Os dois permaneceram em silêncio a maior parte do tempo, ainda inertes em seus devaneios.

Ela não conseguia encara-lo nem por um segundo sequer.

Recostando-se em uma das colunas, a vampira cruzou os braços, confusa com tudo que havia ocorrido. Ela apertou os olhos assim que sentiu a respiração dele próximo ao seu corpo.

As mãos de Alfonso foram para os ombros dela, retomando o contato.

Anahí: Não devia ter se arriscado... - articulou ainda de costas.

Alfonso: Não me importo. Eu sabia que não me faria mal algum.

Anahí: Sim, eu podia fazer. Não deve confiar em mim, Alfonso. Nem eu mesma confio - aquelas palavras a fizeram baixar a vista. Derrotada.

As mãos dele apanharam seu queixo, fazendo os olhares se cruzarem.

A íris em tom de rubi já não permanecia mais ali, e sim, o azul berrante e comovente que ele estava acostumado a apreciar.

Alfonso: Eu não sei explicar o porquê, mas desde a primeira vez em que te vi não consegui esquecer seus olhos, e nem você – explicou afetuoso.

Anahí: Mas deve esquecer – rebateu afastando as mãos dele com amargura - Eu posso te matar.

Alfonso: Não vou esquecer - voltando a segurar o rosto dela, mas agora com as duas mãos, ele a fitou confiante - Eu sei que não vai me matar e sei também que sente alguma coisa por mim... Posso ver nos seus olhos.

Anahí não sabia o que dizer. "Como negar o óbvio?" Ela se abominava por sentir vontade de tomar aquele sangue, o sangue do homem que ela queria ter por perto.

Seus olhos se cerraram pelo medo que sentiu.

Alfonso tocou os lábios lentamente sobre a testa fria de Anahí, pensando no quanto ela precisava ser cuidada. Aquela mulher letal parecia tão assombrada e oprimida. Distante do que ele mesmo temia.

Eu sei que precisa de mim.

Os beijos delicados dele desceram por aquele rosto hesitante, fazendo lágrimas desabarem dos seus olhos azuis como se cada uma fosse um punhal a penetrar seu peito. Ele foi em direção à boca dela, quando novamente a fez sua.

Alfonso mordeu suavemente a parte inferior dos lábios macios de Anahí, o que estimulou seus nervos, provocando-lhe arrepios por toda parte. Ela gemeu, abrindo sua boca para corresponder.

Os dois pareciam ter uma dependência inexplicável. Seus corpos úmidos grudavam com os movimentos, enquanto a língua de Anahí o penetrava discretamente, cheia de vontade.

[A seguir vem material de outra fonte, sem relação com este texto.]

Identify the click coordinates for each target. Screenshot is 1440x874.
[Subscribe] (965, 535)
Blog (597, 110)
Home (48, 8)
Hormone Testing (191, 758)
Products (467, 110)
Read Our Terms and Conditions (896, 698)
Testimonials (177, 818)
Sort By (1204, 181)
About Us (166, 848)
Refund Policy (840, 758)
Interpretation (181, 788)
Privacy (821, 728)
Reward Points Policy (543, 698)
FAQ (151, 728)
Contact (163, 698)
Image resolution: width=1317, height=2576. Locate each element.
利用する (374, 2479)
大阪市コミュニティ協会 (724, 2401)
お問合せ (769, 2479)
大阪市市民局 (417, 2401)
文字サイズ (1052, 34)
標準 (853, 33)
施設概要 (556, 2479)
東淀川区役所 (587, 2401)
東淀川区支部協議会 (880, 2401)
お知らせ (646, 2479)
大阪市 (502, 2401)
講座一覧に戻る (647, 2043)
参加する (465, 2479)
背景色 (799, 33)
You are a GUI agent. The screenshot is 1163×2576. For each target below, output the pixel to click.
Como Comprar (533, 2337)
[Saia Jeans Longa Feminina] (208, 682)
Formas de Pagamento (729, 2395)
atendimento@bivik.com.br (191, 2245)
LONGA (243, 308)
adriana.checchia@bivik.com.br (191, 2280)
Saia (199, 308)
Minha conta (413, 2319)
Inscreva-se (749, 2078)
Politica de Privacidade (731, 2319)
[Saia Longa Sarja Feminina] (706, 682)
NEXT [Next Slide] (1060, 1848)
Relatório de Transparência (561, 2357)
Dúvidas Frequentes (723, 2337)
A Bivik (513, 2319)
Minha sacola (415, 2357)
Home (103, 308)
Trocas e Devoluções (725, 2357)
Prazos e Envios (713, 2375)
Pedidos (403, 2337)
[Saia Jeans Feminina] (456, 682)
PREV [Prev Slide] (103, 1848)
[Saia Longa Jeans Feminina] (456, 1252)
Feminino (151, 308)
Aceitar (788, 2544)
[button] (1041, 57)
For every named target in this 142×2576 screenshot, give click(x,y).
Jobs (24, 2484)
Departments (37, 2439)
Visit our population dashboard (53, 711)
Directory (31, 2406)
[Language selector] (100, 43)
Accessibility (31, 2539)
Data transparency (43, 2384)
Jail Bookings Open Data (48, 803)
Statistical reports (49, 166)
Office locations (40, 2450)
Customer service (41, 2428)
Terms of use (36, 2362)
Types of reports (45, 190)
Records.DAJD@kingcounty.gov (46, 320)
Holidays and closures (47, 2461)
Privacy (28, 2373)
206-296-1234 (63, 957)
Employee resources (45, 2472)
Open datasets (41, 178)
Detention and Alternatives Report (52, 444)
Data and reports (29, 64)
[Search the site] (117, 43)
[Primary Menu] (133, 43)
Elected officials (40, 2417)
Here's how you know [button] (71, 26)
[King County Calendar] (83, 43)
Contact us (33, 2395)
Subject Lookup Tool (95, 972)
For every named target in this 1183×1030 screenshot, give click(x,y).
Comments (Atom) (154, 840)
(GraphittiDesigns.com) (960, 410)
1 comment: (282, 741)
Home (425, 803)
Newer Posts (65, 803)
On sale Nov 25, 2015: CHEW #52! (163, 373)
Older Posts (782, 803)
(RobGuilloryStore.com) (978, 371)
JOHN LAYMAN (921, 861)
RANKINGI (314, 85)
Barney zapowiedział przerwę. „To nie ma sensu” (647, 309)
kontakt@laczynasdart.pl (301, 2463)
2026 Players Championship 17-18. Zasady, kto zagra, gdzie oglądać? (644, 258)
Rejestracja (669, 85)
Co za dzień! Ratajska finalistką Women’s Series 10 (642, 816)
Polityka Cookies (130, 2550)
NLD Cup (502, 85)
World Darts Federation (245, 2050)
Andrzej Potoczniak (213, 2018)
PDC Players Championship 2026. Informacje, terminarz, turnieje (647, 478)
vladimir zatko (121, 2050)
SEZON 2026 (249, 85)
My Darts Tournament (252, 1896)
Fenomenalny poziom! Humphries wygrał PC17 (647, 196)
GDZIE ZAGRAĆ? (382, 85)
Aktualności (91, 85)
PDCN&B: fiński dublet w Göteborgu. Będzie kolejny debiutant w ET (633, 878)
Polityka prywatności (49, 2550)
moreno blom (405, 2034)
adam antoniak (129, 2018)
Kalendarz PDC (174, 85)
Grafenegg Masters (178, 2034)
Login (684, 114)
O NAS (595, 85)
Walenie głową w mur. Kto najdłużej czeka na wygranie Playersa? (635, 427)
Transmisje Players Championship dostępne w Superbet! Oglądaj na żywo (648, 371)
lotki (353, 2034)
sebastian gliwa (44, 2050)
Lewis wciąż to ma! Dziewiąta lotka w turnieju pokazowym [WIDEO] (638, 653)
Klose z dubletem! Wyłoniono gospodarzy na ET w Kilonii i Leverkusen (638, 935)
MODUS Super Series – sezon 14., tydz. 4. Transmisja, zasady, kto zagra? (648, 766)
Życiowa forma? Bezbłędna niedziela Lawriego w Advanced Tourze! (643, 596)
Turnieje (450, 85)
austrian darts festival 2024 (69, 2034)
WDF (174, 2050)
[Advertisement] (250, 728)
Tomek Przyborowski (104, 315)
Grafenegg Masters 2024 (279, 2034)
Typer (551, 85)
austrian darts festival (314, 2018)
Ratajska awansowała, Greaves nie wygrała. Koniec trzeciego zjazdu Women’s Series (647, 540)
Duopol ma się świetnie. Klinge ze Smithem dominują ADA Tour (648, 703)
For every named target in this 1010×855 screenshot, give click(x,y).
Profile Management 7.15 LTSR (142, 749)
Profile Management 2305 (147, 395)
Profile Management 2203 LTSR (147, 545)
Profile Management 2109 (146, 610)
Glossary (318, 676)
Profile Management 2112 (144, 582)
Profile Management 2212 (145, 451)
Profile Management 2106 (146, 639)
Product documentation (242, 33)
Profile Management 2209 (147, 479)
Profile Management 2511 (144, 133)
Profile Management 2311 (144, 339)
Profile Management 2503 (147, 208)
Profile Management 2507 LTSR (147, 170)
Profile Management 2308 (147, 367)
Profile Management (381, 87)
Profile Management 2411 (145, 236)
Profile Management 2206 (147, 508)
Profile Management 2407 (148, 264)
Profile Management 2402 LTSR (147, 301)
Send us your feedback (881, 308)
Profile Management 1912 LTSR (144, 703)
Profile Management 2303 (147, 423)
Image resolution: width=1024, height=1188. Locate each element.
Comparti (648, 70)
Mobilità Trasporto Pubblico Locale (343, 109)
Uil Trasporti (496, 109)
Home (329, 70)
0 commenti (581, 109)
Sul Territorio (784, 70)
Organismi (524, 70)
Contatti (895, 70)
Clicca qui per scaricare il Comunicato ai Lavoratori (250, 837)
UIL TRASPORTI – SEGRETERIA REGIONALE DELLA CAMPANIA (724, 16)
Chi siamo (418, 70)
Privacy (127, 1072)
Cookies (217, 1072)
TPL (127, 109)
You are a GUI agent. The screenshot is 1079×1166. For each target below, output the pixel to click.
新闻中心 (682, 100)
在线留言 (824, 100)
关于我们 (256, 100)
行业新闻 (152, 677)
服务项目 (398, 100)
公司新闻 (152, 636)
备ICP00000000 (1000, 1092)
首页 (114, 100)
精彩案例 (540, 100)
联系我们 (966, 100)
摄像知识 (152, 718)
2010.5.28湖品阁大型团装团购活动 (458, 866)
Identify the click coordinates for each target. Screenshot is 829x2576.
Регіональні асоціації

A coluna agora apoiava os dois que já tinham esquecido a tempestade. Anahí estava empolgada com o beijo, e com o desejo mútuo, mas foi então que ela sentiu suas presas surgirem, e isso a fez recuar rápida, com as mãos na boca.

Ele a observou sem entender, até interpretar o que os olhos dela transmitiam.

Estavam vermelhos outra vez.

Anahí: Você percebe o risco que está correndo? É melhor irmos embora.

Alfonso: Eu posso tentar te ajudar... A controlar... - ela riu falso com o canto da boca, descrente de tal inocência.

Anahí: Me ajudar? Você seria a última pessoa que poderia conseguir me ajudar.

Alfonso: Porque não tentamos, se der errado eu te deixo em paz.

Anahí: Eu já disse que não. Não insista.

Alfonso: Então me explica porque não quer dar uma chance a você mesma? - Anahí já alterada e bufante, disse em voz alta, o que pareceu deixar Alfonso sem falas.

Anahí: Será que não enxerga a vontade que eu sinto de te matar toda vez que está próximo de mim?! Eu não consigo controlar a vontade de sugar até a última gota de você. Não consigo!

Ela estava sem forças para discutir a sua condição. Anahí não conseguiu esconder as lágrimas esgotadas. Alfonso a fitava firmemente, buscando descobrir uma resposta nos seus olhos, ou nos seus lábios.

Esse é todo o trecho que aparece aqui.